++++ Data entries ++++

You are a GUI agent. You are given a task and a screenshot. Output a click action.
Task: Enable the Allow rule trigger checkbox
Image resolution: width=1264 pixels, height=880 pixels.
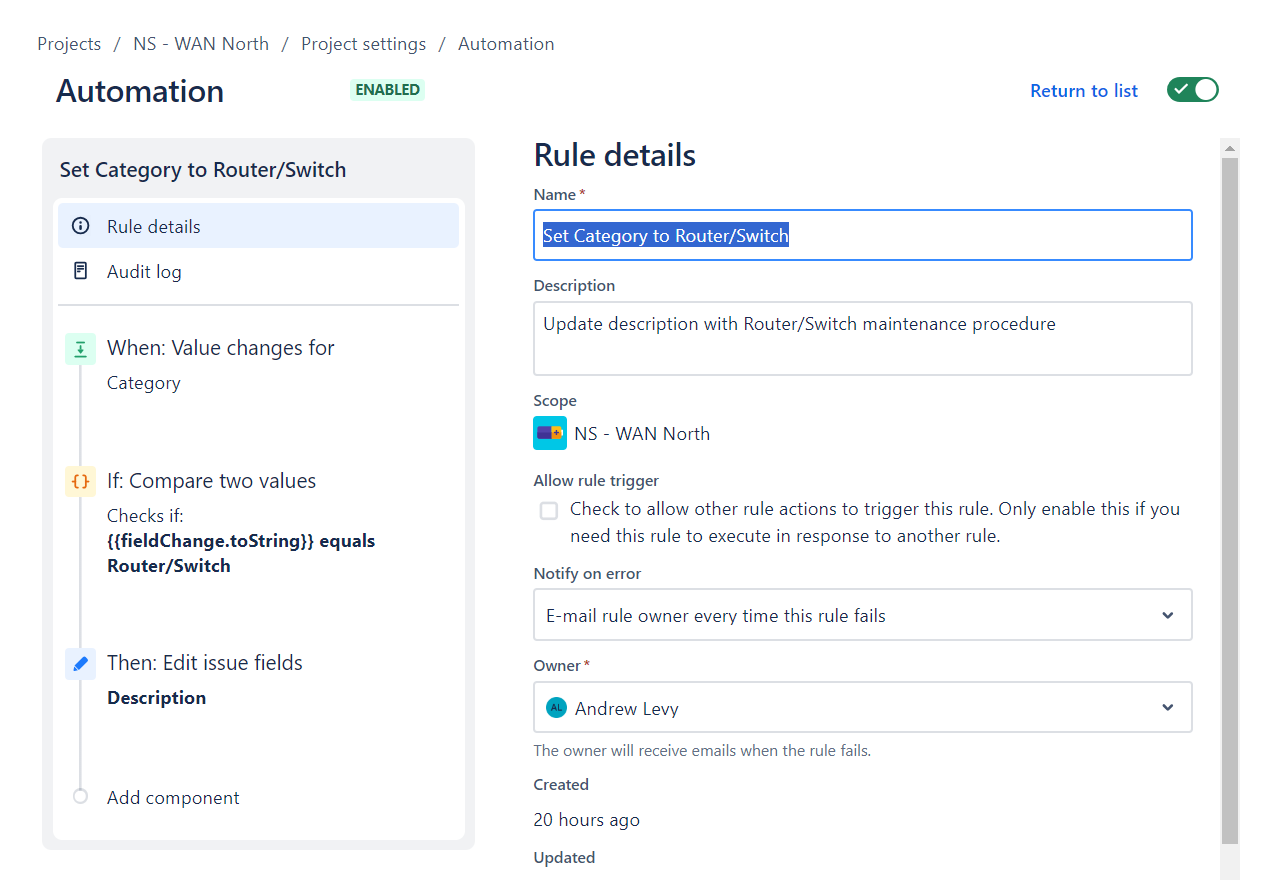[x=548, y=510]
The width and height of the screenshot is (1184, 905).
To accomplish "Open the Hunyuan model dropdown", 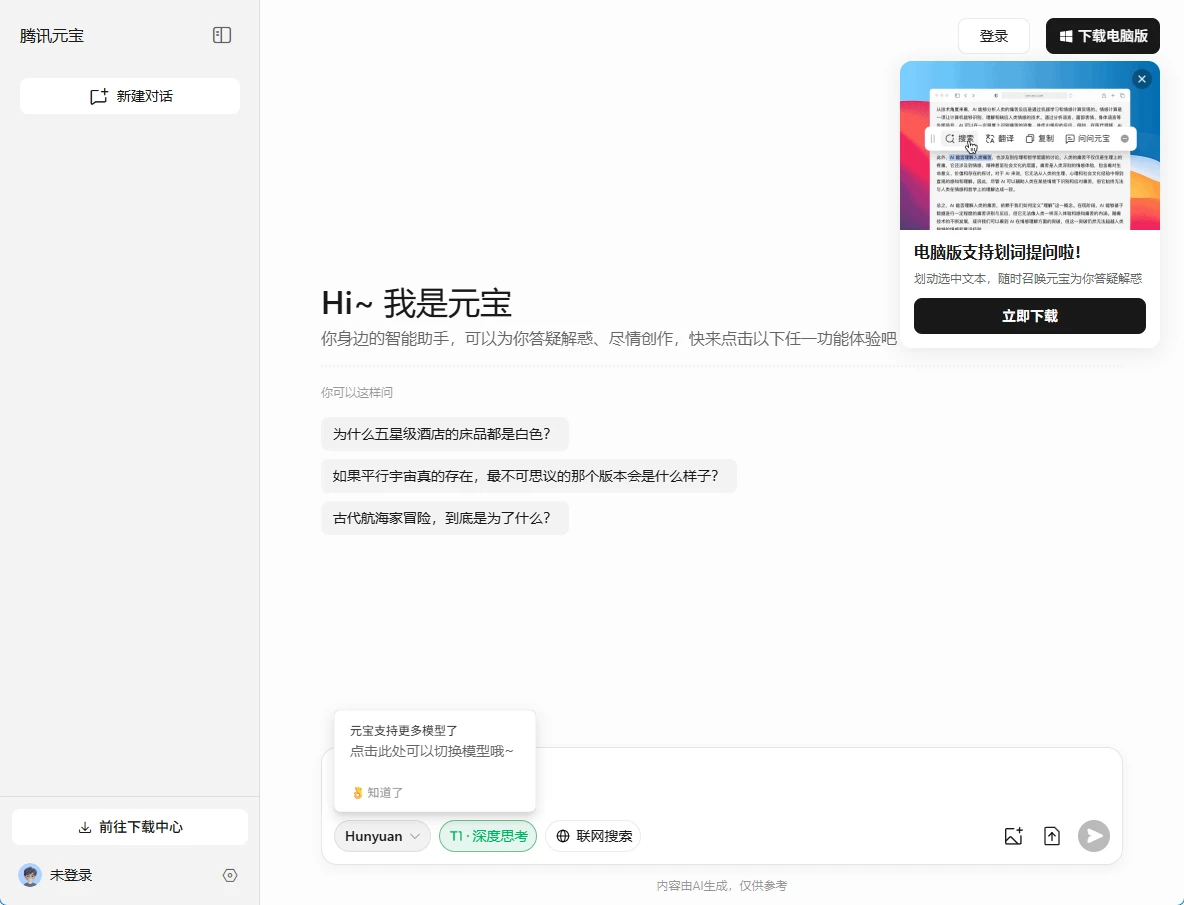I will coord(382,836).
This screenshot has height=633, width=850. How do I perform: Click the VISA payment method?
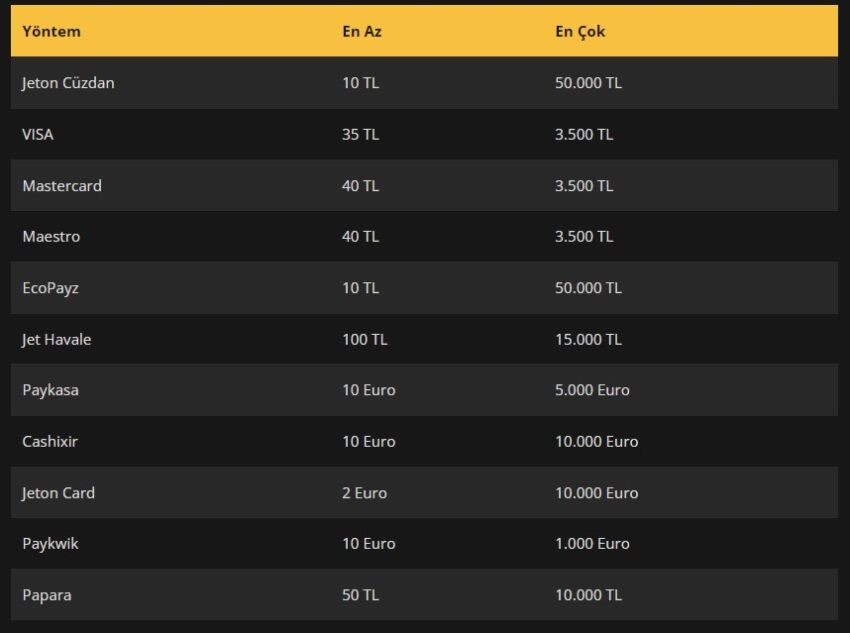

++++

* _What is expected_: Pick out every line above that contains the string "width" and copy each one in full.

* _Answer to the problem_:
Image resolution: width=1264 pixels, height=880 pixels.
The width and height of the screenshot is (1184, 905).
This screenshot has height=633, width=850. How do I perform: Click the VISA payment method?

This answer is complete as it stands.